以上のような背景があり、"抱え上げない介護"の導入を検討した。
取組の内容
- 介護機器の選定
以前購入したリフトやシートは、使用に制限があったり、ネットの素材が固く、使用すると痛みが伴うため、新たな機器を導入した。 - これまで導入した機器
移乗用リフト 10台[旧型と比べ脚部が50%薄く、低床ベッドでも使用可能]
リフトシート 55枚[6種類試し利用者に決めてもらった。リフトでの移乗が必要な利用者一人に一枚以上確保する。]
跳ね上げ式車椅子 18台
移乗用ボード 9枚
マルチグローブ 25組[容易な体位変換や背・脚抜きが可能]
スライディングシート 10枚 - 職員の内部研修 全職員を対象とし、理学療法士を講師に招いての研修等を行って、幅広い知識や技術を学んだ。

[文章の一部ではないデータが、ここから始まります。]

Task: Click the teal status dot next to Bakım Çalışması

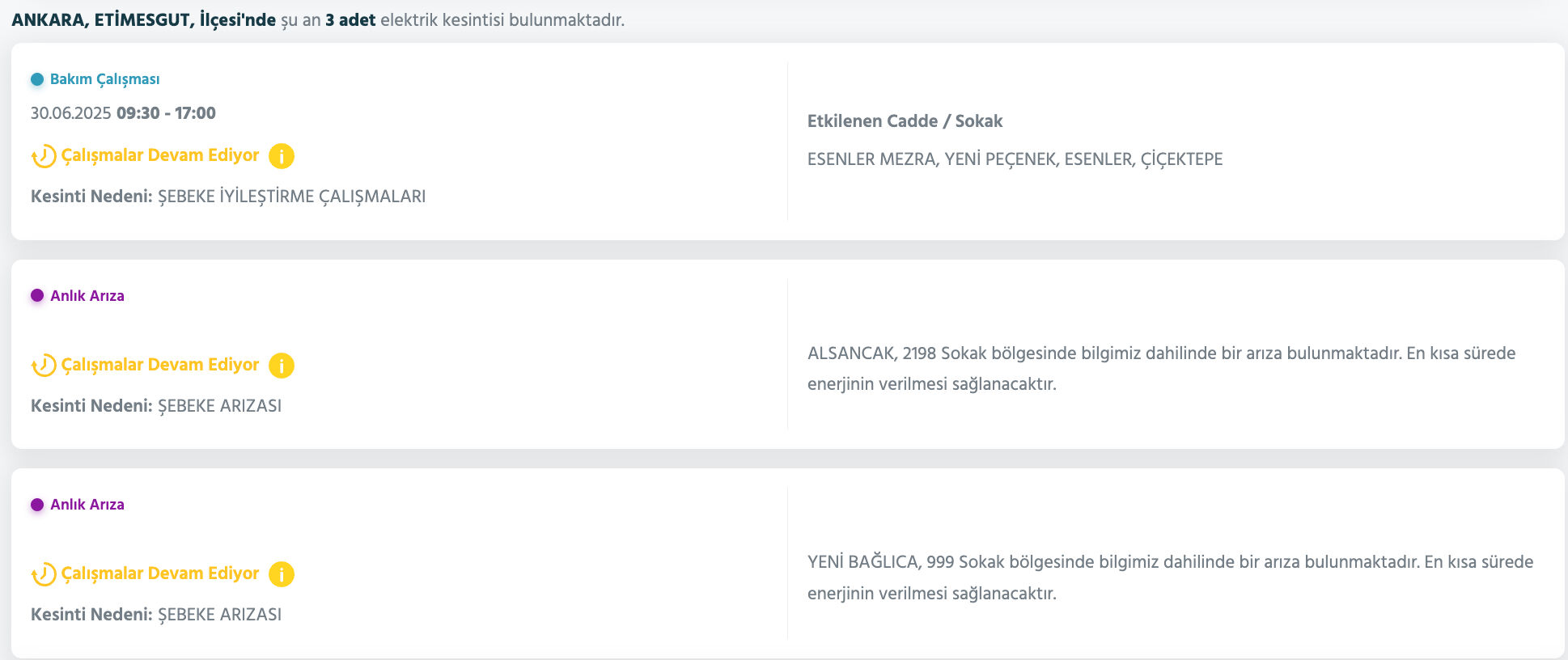Action: (36, 78)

- 家族懇談会で機器の使用を実演し、家族にもベッドからの移乗を体験してもらい理解を得る努力をした。
- 定期的に開催している介護カフェで、地域にお住いの方へ"抱え上げない介護"の取り組みを紹介する。
- ノーリフト委員会での検証 ①適正な機器の選定 ②実施状況の確認 ③新な利用対象者の検討 ④職員の腰痛状況の把握(抜き打ちで使用状況を観察し、問題があれば改善を促す。)
- 新任職員への指導 介護経験の有無に関わらず、全職員が機器を正しく、安全に運用していくため、統一した手技を習得する。(新人研修のプログラムに組み入れ)

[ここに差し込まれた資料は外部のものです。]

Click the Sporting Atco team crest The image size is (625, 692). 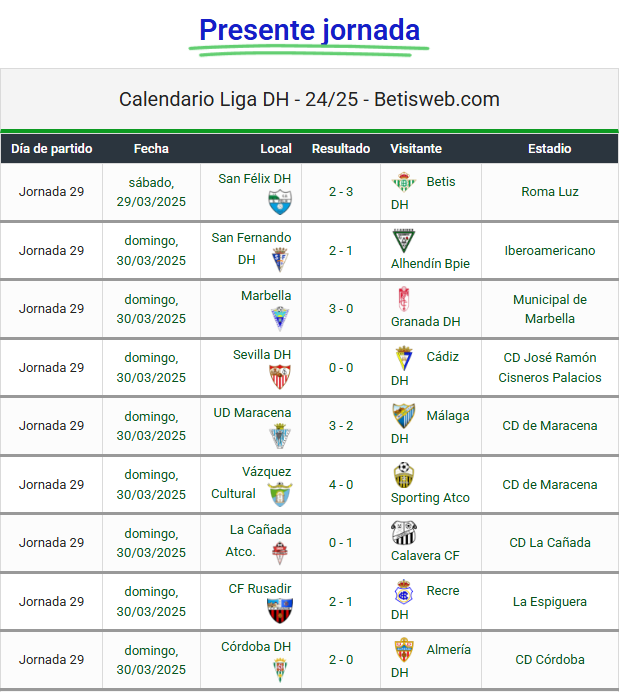click(403, 474)
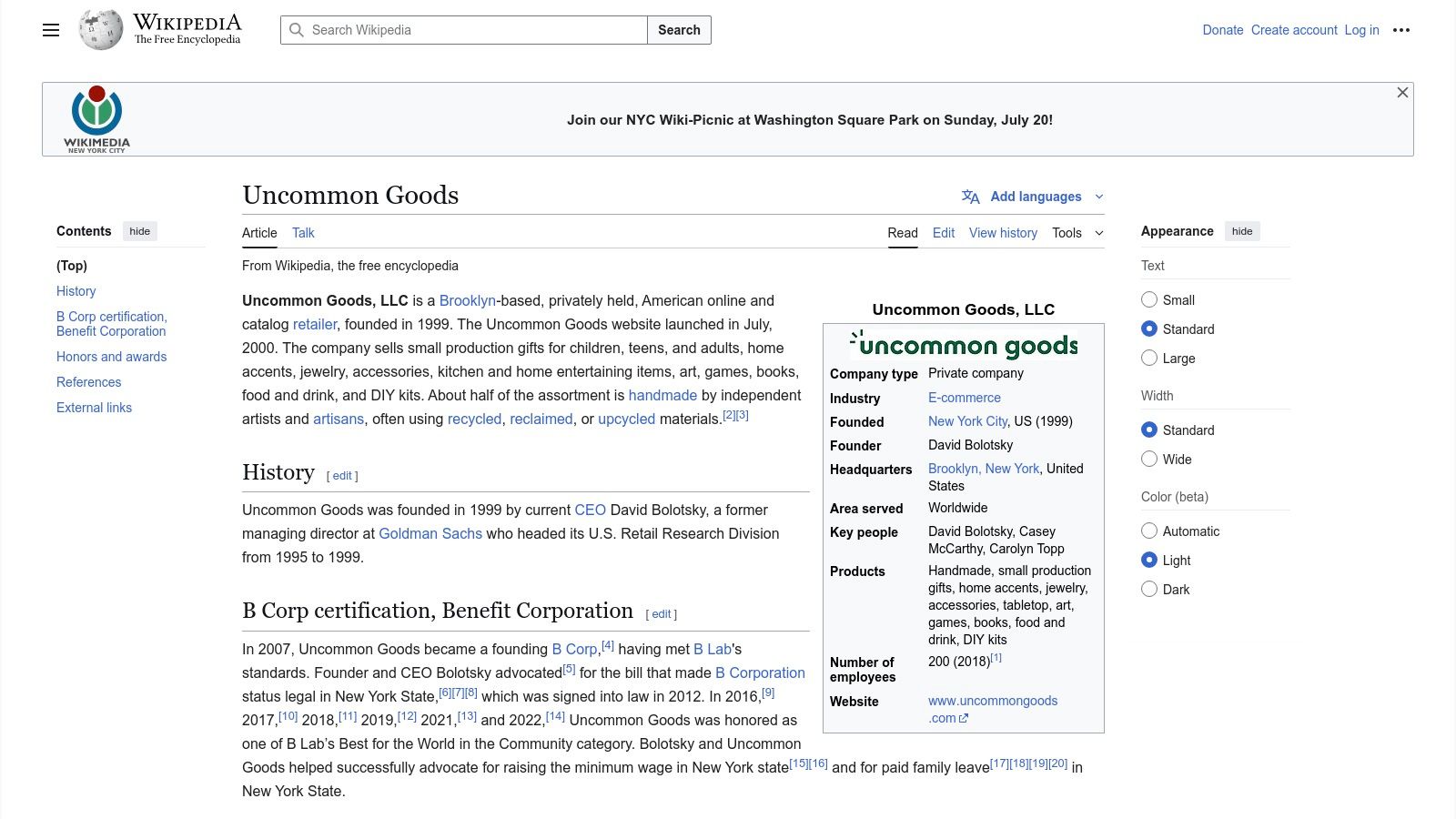Open the hamburger main menu
The image size is (1456, 819).
51,30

- 機器での移乗を行う利用者には、その方法と注意点をケアプランに明記する。
取組の効果(改善点)
- 腰痛の緩和や予防
腰痛が悪化した職員、新たに腰痛を発症した職員がいなくなり、腰痛が原因による離職者がゼロになった。職員全員が「以前より介助が楽になった」「特に入浴介助が楽になった」と言っている。 - 統一したケアの提供
誰もが同じケアを提供できるようになった。人によって異なっていた移乗介助の方法が、利用者個々に合わせた内容のケアプランを立案することで、統一した方法でのケアが提供できるようになった。 - 業務分担・効率化
2人で行っていた業務が1人でできるようになり、効率的になった。入居者を待たせることが少なくなり、迅速な対応ができるようになった。

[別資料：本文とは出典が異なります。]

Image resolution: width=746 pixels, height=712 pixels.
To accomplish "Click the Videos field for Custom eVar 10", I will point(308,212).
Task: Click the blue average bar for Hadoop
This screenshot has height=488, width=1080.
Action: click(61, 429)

人手を要する入浴においても、全ての工程がマンツーマンで対応できるようになった。
業務の分担や効率化が図られたことで、残業が大幅に削減できた。 - アセスメントが深化した
利用者の機能をより深く理解できるようになり、ケアに活かすことができるようになった。 - 事故の減少
機器による移乗中の事故は0件。転落はもちろん、皮膚のびらん等もなくなった。 - 利用者の安心につながった
「職員に任せて安心」「移乗する際、緊張しなくていいし、痛くない」「職員に負担をかけずにすむ」などの声が寄せられた。